The Attempt at a Solution

Those lifetimes they give are of each state, not of photon itself. I thought about trying to find the energy of each state, by using the above version of the uncertainty principle, and then subtracting to get the energy difference, which should be the energy of the photon. However, I keep getting the wrong answer. Any ideas? The book contains no examples of this type of problem.
My book, which has been wrong in the past, says the answers are: (a) 5.310-10 eV (b) 1.3210-7 eV

 

[mark726]

Thank you for your question. It seems like you are on the right track in trying to use the uncertainty principle to solve this problem. However, I believe there may be a small mistake in your approach. Let me explain.

The uncertainty principle states that the product of the uncertainty in energy (delta_E) and the uncertainty in time (delta_t) must be greater than or equal to h-bar/2. In this case, we are given the lifetime of each state, not the uncertainty in time. Therefore, we need to use the inverse of the lifetime (1/t) as the uncertainty in time.
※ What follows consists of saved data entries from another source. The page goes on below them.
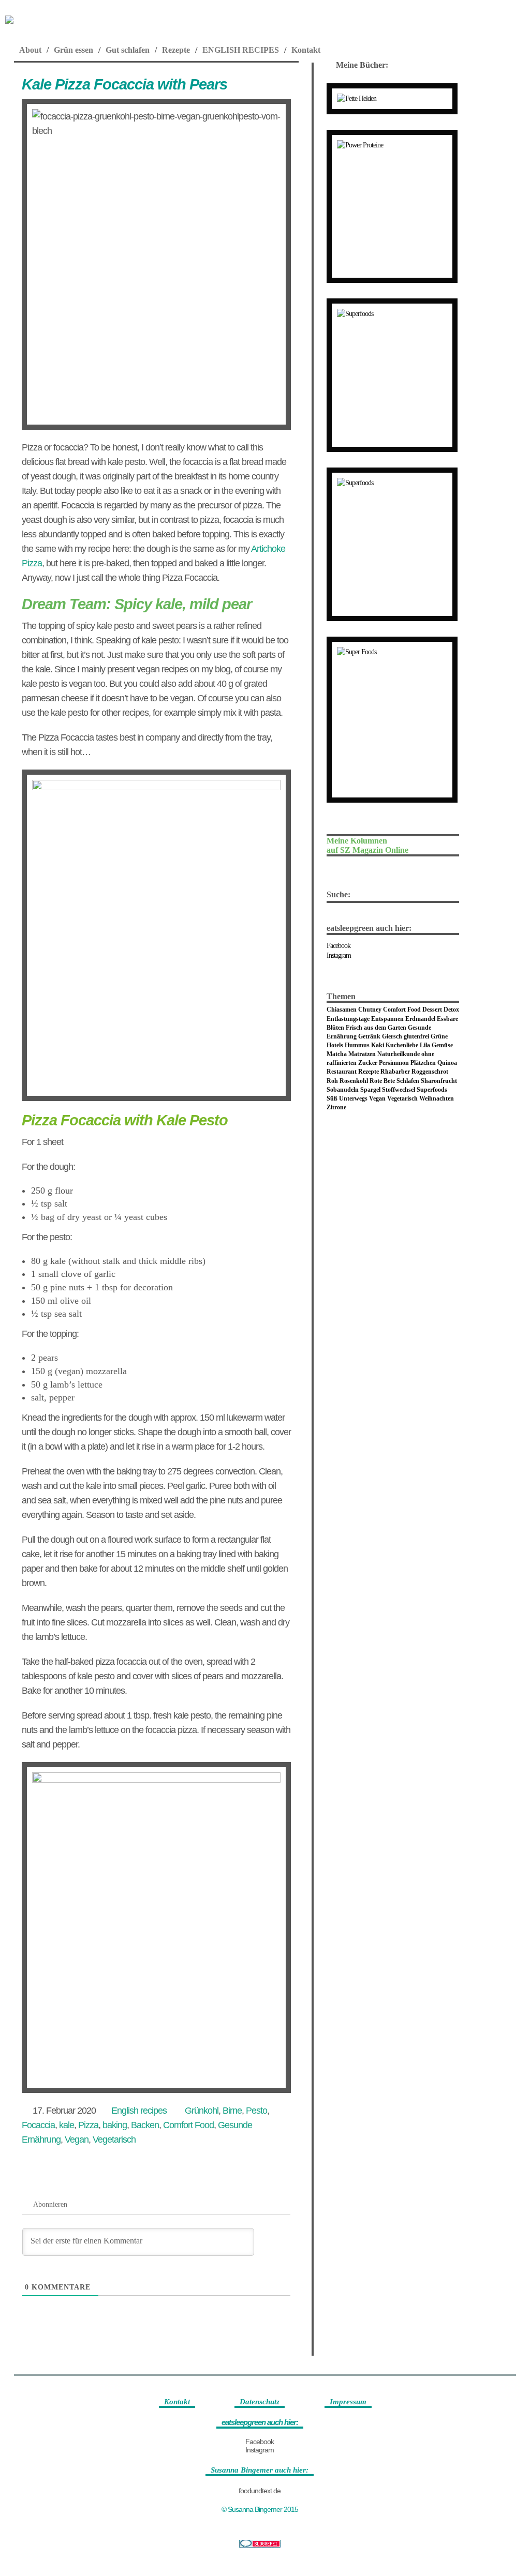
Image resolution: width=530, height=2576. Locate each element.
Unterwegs (353, 1098)
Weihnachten (436, 1098)
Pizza (88, 2125)
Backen (145, 2125)
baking (114, 2125)
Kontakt (305, 50)
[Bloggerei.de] (260, 2544)
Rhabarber (395, 1071)
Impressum (348, 2402)
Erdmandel (420, 1018)
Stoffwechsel (398, 1089)
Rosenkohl (354, 1080)
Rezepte (176, 50)
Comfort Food (188, 2125)
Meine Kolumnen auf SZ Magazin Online (367, 845)
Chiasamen (342, 1009)
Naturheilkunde (398, 1054)
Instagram (339, 955)
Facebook (338, 946)
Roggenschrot (429, 1071)
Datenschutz (259, 2402)
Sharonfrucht (439, 1080)
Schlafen (407, 1080)
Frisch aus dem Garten (376, 1027)
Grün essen (73, 50)
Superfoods (432, 1089)
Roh (332, 1080)
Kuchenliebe (402, 1045)
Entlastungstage (348, 1018)
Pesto (256, 2110)
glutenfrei (416, 1036)
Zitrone (336, 1107)
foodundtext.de (260, 2491)
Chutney (369, 1009)
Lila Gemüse (436, 1045)
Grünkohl (201, 2110)
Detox (451, 1009)
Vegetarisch (114, 2139)
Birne (232, 2110)
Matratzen (362, 1054)
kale (66, 2125)
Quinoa (447, 1062)
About (30, 50)
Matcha (337, 1054)
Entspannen (387, 1018)
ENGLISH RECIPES (240, 50)
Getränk (369, 1036)
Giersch (392, 1036)
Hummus (357, 1045)
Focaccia (38, 2125)
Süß (332, 1098)
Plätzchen (423, 1062)
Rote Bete (382, 1080)
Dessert (432, 1009)
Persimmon (394, 1062)
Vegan (77, 2139)
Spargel (370, 1089)
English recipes (139, 2110)
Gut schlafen (128, 50)
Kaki (377, 1045)
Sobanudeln (343, 1089)
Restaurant (342, 1071)
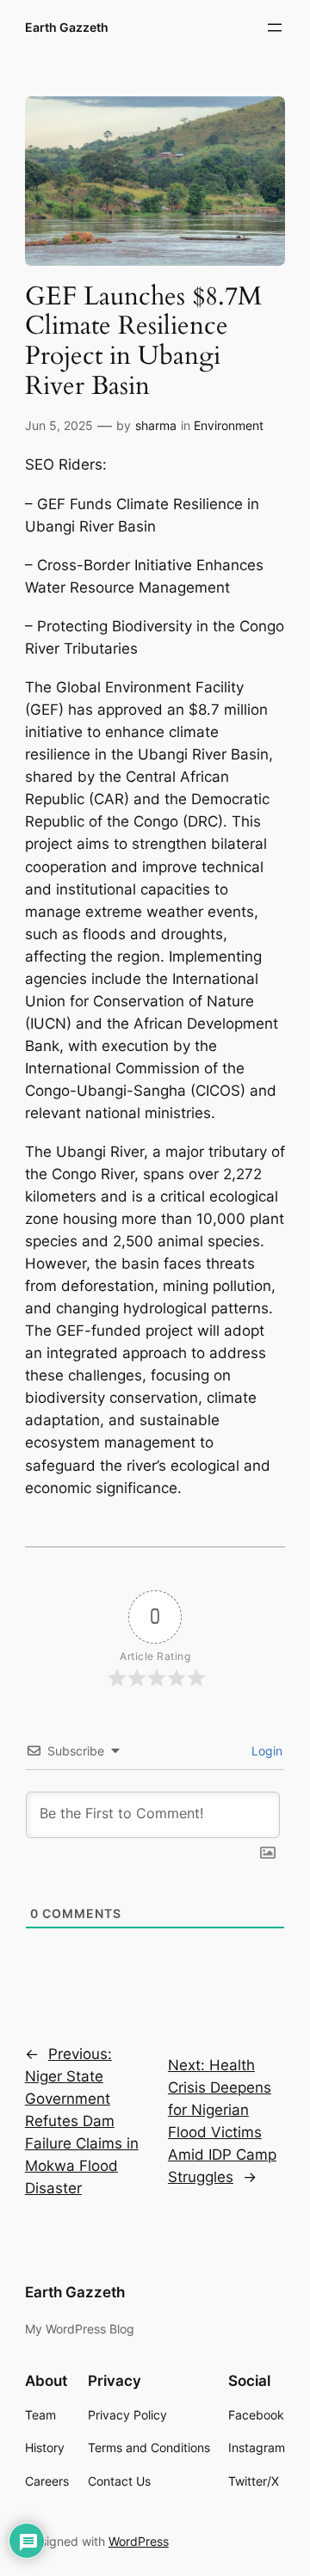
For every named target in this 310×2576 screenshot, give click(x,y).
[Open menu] (274, 27)
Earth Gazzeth (66, 27)
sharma (156, 425)
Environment (229, 425)
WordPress (138, 2541)
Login (265, 1750)
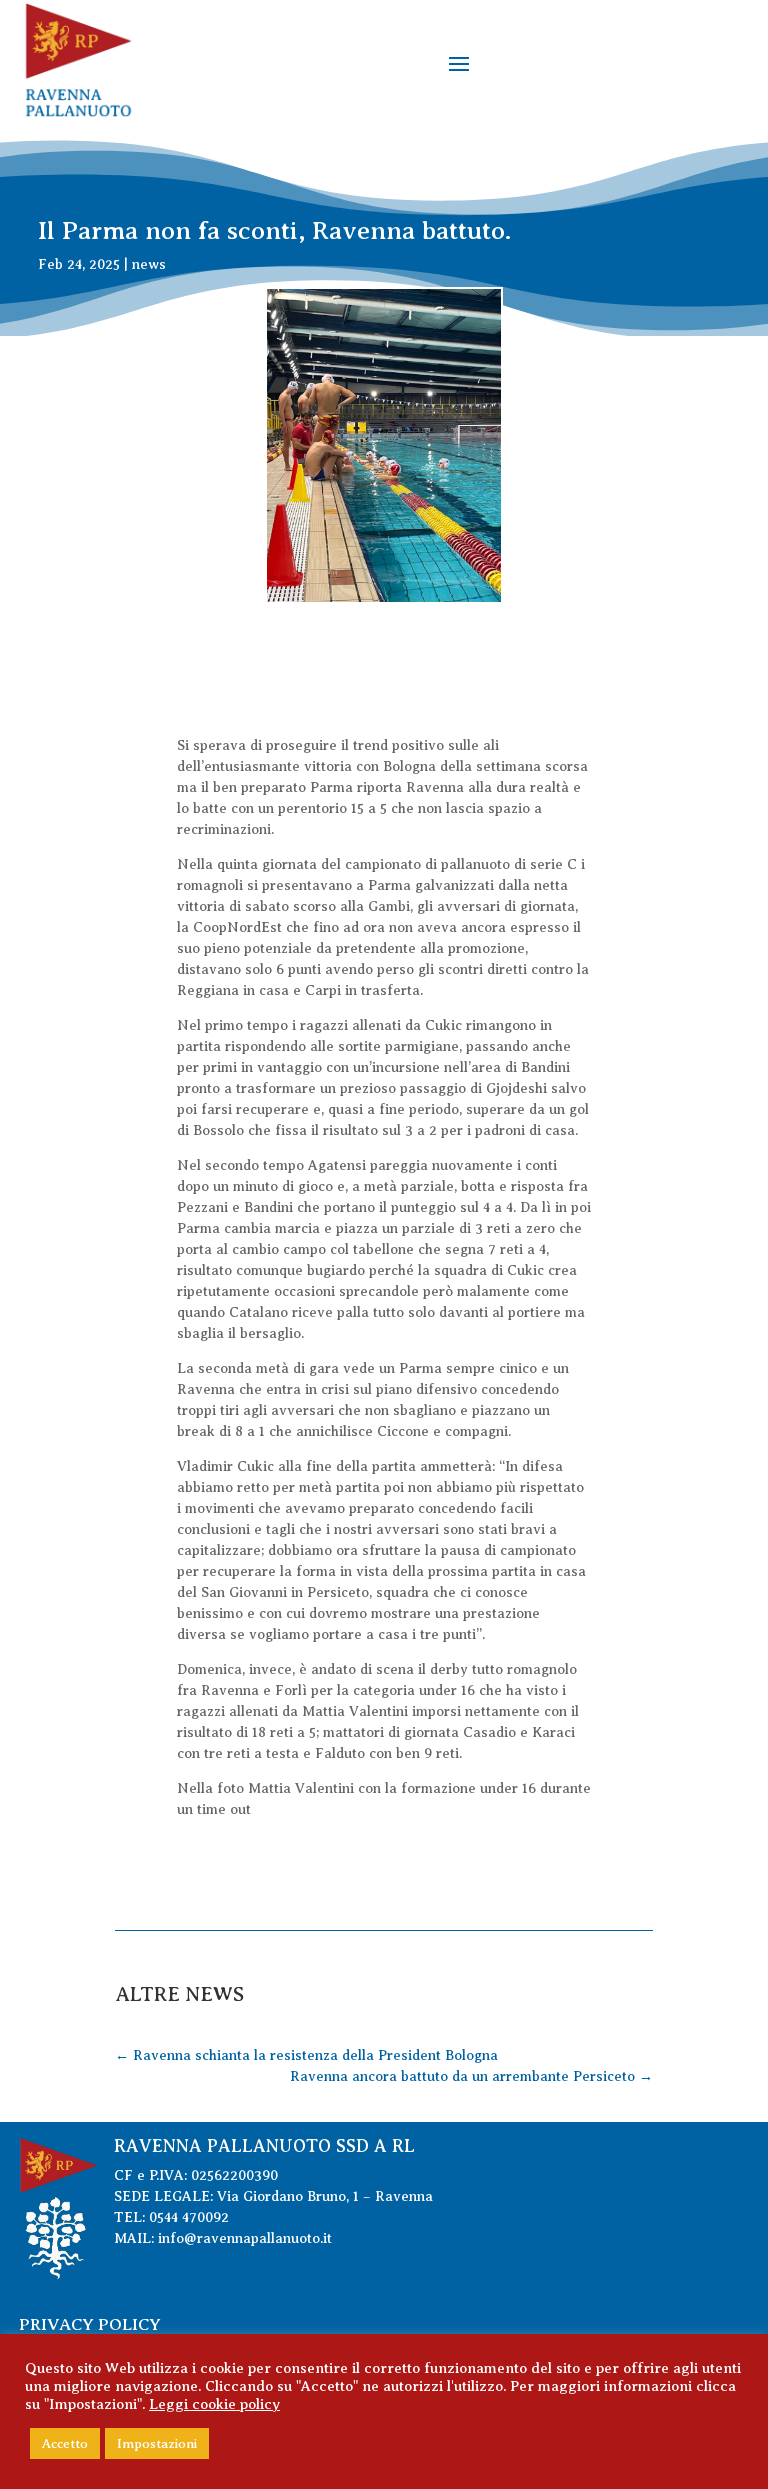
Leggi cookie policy (214, 2404)
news (149, 264)
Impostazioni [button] (157, 2443)
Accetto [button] (65, 2443)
Now, for part (a), we can use the formula delta_E*delta_t is greater than or equal to h-bar/2 to find the uncertainty in energy. We know that the energy difference between the two states is 1.3117 MeV. Using this information, we can set up the following equation:

delta_E * (1/1.4 ps) = h-bar/2

Solving for delta_E gives us a value of approximately 4.64x10^-13 MeV. This is the uncertainty in energy for the transition between the two states. To find the fractional uncertainty, we need to divide this value by the energy difference (1.3117 MeV) and multiply by 100%. This gives us a fractional uncertainty of approximately 3.54x10^-11%.

For part (b), we can use the same approach. The only difference is that now both states have the same lifetime of 10^-8 s. Therefore, the uncertainty in time for each state is also 10^-8 s. Using the same formula, we get:

delta_E * (1/10^-8 s) = h-bar/2

Solving for delta_E gives us a value of approximately 6.58x10^-8 eV. Again, to find the fractional uncertainty, we divide this value by the energy difference (1.3123 eV) and multiply by 100%. This gives us a fractional uncertainty of approximately 5.00x10^-6%.

I hope this helps clarify the approach for solving this problem. Please let me know if you have any further questions. Good luck with your studies!